Because I need DFS in next weeks and hope to use it without trouble.

Udo
 
Yep!
So we had to go a little outside the box on this one. All of our users have shared personal folders on a DFS namespace split between two separate CEPH servers at two different locations, and 3 other standalone baremetal servers.
We had to go outside the box on this one since DFS-Replication would not stay stable for us, so we used Resilio, better known as BTSync, to keep the files in sync. That part worked BEAUTIFULLY!

One problem we had was our main CEPH system was recently upgraded to Jewel.
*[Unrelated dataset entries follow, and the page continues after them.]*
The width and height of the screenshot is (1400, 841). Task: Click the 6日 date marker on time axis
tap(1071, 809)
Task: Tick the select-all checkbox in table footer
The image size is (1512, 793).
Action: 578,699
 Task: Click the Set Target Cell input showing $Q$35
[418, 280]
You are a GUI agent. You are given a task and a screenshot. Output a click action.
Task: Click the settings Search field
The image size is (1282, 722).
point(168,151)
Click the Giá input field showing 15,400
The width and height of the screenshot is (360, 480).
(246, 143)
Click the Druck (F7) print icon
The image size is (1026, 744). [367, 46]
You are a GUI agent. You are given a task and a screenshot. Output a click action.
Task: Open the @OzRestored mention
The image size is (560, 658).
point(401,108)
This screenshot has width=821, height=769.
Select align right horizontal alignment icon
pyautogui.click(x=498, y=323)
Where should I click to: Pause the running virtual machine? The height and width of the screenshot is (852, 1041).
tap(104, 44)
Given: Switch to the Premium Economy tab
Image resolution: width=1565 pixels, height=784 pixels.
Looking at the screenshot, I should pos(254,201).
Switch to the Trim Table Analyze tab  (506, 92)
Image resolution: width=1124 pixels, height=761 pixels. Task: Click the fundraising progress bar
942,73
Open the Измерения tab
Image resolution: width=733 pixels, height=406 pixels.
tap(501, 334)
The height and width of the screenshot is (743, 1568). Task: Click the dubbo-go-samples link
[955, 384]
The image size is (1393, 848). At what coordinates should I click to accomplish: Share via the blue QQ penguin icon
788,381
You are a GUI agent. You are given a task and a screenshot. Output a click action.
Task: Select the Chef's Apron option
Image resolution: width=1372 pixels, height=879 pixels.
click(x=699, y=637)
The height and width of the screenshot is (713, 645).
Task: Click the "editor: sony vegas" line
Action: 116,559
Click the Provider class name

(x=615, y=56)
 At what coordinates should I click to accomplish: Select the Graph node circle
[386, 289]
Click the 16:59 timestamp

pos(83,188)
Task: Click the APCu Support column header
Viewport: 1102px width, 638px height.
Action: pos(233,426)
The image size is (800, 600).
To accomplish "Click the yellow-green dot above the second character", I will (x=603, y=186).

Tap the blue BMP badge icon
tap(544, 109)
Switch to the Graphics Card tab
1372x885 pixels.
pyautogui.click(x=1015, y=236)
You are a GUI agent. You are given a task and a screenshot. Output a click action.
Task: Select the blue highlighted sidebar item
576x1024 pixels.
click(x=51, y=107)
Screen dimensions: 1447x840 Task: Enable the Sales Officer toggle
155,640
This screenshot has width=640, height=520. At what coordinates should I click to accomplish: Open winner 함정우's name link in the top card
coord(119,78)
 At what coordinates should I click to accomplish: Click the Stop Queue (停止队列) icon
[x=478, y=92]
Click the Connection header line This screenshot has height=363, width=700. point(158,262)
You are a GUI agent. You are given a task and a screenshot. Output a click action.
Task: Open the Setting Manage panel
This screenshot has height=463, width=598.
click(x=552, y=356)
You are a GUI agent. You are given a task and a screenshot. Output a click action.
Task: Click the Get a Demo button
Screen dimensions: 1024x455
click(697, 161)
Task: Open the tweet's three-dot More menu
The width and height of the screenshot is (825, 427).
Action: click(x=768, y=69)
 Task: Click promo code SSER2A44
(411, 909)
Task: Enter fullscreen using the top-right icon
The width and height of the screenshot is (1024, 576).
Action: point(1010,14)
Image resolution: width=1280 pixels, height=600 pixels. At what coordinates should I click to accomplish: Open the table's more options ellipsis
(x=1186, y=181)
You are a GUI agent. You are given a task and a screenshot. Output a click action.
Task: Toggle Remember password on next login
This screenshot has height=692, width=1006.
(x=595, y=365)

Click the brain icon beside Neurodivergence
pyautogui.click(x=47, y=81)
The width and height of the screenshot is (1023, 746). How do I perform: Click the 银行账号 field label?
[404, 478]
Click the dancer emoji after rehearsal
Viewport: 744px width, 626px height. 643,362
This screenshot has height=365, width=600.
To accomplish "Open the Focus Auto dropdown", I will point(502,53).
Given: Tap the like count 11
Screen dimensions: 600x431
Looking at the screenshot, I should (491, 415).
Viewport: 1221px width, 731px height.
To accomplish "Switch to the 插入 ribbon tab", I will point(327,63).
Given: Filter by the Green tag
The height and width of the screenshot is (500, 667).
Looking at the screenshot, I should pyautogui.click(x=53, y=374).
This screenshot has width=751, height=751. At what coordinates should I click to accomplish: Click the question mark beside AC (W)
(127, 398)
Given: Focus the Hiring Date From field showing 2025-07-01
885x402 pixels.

None of the tunables were set, and not all of the disk were operating at 100%. 4 disk had SMART errors that we thought we could ignore.

We have over 500GB in .pst files.
When one DFS Target server disconnects, there is a small timeout window, and then the next DFS Target server would pick up. And when the original server came back on, the namespace would flip back to the primary server.

The issue came in with the .pst files flapping back and forth.

CEPH would hangup for about 20 seconds due to the tunables not being set and definitely due to the drives with SMART issues. That 20 seconds would flip the namespace to a secondary remote server, which is the way that it's supposed to happen, however, .pst and Outlook cannot work that way. So the user computers would freeze up as the .pst were disconnected.

The SMART error that I thought I could ignore was:
Code:
The following warning/error was logged by the smartd daemon:
Device: /dev/sdl [SAT], ATA error count increased from 30069 30075

So overall, no problems with DFS other than User ignorance on DFS Replicate in addition to using .pst files in the DFS system.